O Brasil concentra cerca de 49% da capacidade instalada de data centers da América Latina e lidera o mercado regional para sustentar o avanço da inteligência artificial (IA). No entanto, a expansão do setor dependerá menos da demanda. O principal desafio será ampliar a oferta de energia, reforçar a transmissão e superar entraves regulatórios e financeiros, segundo relatório da Moody’s Ratings.
De acordo com a agência, o Brasil lidera a capacidade instalada de data centers na região, à frente de México (27%) e Chile (9%). Atualmente, a América Latina soma cerca de 2.340 MW de capacidade instalada. Além disso, a expectativa é de crescimento anual entre 15% e 20%, impulsionado pelos hyperscalers e pela migração corporativa para a computação em nuvem.
O relatório alerta que os novos campi voltados à inteligência artificial exigem cargas elétricas equivalentes às de grandes consumidores industriais. Como resultado, cresce a pressão sobre sistemas de transmissão que não foram projetados para atender concentrações elevadas de demanda.
Apesar da ampla oferta de fontes renováveis, especialmente hidrelétrica, eólica e solar, o Brasil e outros países da região ainda enfrentam limitações. Entre elas estão as filas para conexão à rede, a capacidade limitada de transmissão, o corte de geração em áreas com alta produção renovável e os longos processos de licenciamento.

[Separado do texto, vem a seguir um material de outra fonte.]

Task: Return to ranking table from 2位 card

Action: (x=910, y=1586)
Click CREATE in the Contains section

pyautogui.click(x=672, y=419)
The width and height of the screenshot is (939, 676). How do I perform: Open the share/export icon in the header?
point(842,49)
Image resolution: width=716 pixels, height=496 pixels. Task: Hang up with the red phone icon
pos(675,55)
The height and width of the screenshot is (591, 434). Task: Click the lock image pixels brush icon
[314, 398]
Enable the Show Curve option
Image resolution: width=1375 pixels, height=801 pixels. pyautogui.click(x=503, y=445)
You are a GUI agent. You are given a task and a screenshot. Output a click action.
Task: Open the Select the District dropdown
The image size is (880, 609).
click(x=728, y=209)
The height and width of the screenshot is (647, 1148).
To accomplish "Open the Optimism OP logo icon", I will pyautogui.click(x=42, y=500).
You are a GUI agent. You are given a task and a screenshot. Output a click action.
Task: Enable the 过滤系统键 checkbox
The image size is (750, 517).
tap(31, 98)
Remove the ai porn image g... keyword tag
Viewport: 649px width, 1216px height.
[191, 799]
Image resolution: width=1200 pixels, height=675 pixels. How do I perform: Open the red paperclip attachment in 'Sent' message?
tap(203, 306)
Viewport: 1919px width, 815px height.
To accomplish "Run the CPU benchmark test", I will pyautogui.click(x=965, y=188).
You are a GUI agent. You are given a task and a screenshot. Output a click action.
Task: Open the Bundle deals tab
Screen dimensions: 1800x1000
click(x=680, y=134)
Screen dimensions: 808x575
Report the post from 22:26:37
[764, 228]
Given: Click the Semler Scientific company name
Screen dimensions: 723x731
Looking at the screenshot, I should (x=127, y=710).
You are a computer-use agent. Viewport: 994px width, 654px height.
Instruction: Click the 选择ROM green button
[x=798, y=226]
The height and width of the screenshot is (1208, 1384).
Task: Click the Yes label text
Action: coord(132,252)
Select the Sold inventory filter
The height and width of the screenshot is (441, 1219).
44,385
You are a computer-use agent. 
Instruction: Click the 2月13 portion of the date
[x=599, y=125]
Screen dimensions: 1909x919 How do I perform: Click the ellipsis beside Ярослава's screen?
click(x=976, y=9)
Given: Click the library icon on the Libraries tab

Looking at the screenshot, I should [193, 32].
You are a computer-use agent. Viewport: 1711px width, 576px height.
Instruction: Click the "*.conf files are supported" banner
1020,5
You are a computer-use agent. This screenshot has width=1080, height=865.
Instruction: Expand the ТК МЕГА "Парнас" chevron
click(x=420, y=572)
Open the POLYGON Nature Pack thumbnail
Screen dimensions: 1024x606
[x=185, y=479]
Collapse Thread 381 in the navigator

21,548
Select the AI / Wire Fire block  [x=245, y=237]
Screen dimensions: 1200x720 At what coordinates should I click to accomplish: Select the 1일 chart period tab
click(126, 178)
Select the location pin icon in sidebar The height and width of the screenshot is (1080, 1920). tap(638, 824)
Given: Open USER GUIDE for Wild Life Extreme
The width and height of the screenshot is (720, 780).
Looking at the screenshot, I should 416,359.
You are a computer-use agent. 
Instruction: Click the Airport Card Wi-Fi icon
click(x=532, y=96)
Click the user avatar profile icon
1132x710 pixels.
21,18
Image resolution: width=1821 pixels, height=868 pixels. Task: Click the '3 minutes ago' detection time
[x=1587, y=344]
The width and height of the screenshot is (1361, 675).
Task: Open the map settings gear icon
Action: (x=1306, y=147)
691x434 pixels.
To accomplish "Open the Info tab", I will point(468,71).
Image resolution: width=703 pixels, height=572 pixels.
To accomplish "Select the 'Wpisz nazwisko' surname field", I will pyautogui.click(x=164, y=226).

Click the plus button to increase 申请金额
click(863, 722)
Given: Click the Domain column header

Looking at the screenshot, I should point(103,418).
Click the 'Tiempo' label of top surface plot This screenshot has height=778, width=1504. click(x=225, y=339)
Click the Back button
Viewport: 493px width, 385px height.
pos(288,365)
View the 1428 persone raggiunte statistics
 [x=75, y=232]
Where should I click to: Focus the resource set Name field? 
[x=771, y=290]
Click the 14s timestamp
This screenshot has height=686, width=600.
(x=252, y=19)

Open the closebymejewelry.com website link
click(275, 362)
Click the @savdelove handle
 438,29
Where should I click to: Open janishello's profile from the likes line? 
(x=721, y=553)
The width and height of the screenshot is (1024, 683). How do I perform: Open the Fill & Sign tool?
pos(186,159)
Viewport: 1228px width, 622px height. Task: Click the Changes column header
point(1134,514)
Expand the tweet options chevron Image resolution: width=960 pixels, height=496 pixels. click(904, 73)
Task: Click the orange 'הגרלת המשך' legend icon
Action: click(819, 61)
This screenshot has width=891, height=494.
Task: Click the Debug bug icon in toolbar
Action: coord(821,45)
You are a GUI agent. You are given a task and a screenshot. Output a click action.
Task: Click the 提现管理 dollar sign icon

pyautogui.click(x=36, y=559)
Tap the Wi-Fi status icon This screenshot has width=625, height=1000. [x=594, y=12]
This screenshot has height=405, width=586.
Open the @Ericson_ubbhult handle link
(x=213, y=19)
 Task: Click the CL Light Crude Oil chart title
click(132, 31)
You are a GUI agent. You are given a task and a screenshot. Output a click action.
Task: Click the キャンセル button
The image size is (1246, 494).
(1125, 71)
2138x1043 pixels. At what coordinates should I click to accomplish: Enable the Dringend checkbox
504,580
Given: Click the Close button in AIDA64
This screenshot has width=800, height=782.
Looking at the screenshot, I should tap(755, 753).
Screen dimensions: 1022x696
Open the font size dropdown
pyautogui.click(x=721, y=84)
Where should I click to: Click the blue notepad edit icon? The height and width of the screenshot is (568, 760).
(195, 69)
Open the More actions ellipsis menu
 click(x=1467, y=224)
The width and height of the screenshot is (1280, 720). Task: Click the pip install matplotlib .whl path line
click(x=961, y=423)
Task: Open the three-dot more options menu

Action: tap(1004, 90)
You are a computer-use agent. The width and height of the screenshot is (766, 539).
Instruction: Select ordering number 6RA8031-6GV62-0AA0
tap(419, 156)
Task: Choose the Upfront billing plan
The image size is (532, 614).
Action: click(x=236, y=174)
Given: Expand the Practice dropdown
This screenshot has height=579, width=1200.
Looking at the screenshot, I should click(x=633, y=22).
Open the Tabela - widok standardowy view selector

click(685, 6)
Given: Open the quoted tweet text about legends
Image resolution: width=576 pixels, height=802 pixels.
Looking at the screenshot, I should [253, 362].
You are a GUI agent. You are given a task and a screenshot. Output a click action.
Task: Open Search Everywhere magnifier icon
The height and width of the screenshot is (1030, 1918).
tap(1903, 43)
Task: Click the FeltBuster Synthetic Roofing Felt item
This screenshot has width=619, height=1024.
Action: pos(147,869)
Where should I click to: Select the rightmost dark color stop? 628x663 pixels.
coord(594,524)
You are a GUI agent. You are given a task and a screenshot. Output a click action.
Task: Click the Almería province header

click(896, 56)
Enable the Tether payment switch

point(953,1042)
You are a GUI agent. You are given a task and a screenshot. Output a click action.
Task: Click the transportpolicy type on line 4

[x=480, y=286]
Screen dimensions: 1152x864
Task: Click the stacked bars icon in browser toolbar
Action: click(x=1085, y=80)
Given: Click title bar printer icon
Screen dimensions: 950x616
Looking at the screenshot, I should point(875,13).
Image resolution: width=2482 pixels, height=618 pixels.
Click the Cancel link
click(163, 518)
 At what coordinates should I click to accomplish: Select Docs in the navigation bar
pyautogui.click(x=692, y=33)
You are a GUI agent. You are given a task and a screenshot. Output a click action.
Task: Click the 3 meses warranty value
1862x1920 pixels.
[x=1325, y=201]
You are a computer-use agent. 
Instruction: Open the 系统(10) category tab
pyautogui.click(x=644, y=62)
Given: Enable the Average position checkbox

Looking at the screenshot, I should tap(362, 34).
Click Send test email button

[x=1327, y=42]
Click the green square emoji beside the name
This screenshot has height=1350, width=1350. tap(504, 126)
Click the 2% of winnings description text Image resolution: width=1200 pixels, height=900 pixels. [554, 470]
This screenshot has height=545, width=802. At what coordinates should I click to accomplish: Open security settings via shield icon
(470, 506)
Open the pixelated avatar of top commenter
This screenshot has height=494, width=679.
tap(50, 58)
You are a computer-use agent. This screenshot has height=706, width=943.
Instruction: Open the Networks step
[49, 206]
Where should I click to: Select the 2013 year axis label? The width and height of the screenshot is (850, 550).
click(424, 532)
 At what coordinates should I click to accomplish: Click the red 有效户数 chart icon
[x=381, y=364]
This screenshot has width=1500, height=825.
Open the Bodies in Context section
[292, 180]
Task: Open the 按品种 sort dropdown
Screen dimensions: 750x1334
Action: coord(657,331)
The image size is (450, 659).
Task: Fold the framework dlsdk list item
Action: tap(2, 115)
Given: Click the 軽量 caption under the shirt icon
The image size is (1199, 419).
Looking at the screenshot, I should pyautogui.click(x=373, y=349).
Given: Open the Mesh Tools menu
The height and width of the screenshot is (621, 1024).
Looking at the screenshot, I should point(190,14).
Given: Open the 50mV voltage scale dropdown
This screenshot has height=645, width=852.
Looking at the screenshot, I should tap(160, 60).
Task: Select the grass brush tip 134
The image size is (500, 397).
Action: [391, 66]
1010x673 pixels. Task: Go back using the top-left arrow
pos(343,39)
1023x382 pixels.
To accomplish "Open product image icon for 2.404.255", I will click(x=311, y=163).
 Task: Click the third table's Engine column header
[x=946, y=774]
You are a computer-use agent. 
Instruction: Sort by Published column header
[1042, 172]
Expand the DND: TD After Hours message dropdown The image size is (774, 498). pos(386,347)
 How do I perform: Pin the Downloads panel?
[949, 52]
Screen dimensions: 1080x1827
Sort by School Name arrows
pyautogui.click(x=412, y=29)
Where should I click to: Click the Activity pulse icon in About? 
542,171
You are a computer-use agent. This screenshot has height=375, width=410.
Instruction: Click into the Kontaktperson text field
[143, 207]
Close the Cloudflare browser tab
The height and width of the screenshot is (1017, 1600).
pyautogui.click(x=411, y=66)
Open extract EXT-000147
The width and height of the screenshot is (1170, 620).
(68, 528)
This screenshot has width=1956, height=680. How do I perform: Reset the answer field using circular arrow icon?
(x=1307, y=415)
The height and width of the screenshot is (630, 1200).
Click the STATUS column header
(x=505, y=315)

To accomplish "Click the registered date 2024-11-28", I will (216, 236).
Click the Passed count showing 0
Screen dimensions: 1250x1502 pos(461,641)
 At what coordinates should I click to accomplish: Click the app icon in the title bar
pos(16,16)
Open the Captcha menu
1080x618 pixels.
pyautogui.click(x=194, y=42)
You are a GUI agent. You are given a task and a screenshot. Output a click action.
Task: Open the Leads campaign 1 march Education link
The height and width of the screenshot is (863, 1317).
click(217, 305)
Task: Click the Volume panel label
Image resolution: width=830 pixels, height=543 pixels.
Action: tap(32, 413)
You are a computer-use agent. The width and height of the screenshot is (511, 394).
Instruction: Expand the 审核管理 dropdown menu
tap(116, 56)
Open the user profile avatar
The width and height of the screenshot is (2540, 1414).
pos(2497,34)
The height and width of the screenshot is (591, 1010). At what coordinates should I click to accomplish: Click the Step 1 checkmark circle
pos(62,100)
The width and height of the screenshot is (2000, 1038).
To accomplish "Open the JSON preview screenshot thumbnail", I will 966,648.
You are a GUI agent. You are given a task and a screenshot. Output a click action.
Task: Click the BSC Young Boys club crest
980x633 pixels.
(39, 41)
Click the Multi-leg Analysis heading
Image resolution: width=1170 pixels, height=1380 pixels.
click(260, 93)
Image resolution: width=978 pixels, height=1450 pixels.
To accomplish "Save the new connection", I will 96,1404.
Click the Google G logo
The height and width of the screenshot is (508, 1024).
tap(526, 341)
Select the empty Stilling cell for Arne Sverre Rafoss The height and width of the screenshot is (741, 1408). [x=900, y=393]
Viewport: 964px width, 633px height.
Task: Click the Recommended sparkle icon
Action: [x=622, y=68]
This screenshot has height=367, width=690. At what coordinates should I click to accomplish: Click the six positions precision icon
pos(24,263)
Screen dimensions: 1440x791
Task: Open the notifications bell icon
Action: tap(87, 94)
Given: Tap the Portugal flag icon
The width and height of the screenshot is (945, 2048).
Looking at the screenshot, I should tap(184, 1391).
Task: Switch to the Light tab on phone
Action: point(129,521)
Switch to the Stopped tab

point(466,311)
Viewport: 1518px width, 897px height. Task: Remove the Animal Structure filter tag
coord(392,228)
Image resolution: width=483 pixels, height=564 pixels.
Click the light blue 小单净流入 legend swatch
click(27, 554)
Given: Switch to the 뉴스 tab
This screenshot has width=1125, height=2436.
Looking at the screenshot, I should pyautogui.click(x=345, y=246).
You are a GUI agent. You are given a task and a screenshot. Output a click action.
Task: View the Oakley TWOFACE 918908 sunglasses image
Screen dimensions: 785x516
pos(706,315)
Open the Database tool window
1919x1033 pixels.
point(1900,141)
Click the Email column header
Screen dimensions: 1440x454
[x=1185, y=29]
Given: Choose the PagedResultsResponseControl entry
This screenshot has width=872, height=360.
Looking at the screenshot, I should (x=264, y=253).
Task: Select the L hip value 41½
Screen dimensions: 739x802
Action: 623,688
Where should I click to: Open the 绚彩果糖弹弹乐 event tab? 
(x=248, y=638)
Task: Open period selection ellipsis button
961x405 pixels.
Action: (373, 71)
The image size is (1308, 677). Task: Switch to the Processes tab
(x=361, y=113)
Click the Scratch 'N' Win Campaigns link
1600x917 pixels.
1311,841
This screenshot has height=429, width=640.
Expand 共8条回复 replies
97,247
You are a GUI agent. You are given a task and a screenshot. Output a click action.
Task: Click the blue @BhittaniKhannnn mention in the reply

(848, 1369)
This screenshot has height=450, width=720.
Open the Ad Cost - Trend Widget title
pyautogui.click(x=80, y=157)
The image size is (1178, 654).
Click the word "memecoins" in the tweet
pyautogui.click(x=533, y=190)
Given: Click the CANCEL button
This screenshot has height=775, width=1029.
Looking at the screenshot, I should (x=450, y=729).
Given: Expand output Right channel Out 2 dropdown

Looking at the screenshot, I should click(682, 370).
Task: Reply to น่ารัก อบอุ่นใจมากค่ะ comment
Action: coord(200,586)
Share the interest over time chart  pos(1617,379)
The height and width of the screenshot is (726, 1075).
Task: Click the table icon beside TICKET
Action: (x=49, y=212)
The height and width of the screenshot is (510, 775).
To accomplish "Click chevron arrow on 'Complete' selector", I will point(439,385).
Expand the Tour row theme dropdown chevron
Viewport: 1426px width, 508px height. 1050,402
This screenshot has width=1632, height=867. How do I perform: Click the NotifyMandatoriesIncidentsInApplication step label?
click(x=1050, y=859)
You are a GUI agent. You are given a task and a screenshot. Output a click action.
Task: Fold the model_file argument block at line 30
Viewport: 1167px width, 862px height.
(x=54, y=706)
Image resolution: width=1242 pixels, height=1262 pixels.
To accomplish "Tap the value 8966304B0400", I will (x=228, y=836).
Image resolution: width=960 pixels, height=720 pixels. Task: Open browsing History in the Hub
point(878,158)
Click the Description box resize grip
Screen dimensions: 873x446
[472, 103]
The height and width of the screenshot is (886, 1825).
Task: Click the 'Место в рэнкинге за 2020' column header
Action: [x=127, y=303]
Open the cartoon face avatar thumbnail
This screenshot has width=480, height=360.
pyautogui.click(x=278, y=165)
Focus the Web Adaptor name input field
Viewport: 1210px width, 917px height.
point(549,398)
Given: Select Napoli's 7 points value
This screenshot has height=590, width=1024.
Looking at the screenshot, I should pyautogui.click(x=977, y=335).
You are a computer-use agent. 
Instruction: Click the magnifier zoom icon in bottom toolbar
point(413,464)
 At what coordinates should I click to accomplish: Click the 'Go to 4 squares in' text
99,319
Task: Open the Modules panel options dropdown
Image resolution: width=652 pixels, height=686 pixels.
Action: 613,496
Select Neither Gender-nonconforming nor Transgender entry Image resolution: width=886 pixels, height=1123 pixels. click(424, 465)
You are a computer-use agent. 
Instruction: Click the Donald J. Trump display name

Transmissão de energia será decisiva
A Moody’s afirma que as empresas de energia precisarão ampliar investimentos em geração, transmissão e distribuição. Dessa forma, conseguirão atender ao aumento do consumo provocado pelos data centers e pelas aplicações de inteligência artificial.
Além disso, as companhias terão de equilibrar a expansão da infraestrutura com a disciplina financeira e os compromissos assumidos com investidores.
No Brasil, a agência destaca que a Agência Nacional de Energia Elétrica (Aneel) e o Ministério de Minas e Energia (MME) licitaram mais de R$ 60 bilhões em projetos de transmissão nos últimos dois anos e meio.
Ao mesmo tempo, o Plano Decenal de Expansão de Energia prevê cerca de R$ 3,5 trilhões em investimentos até 2035. Os recursos devem ampliar a geração, expandir a transmissão, aumentar a participação das fontes renováveis e incorporar sistemas de armazenamento em baterias. Assim, o país poderá atender ao crescimento da demanda elétrica, inclusive a gerada pela inteligência artificial.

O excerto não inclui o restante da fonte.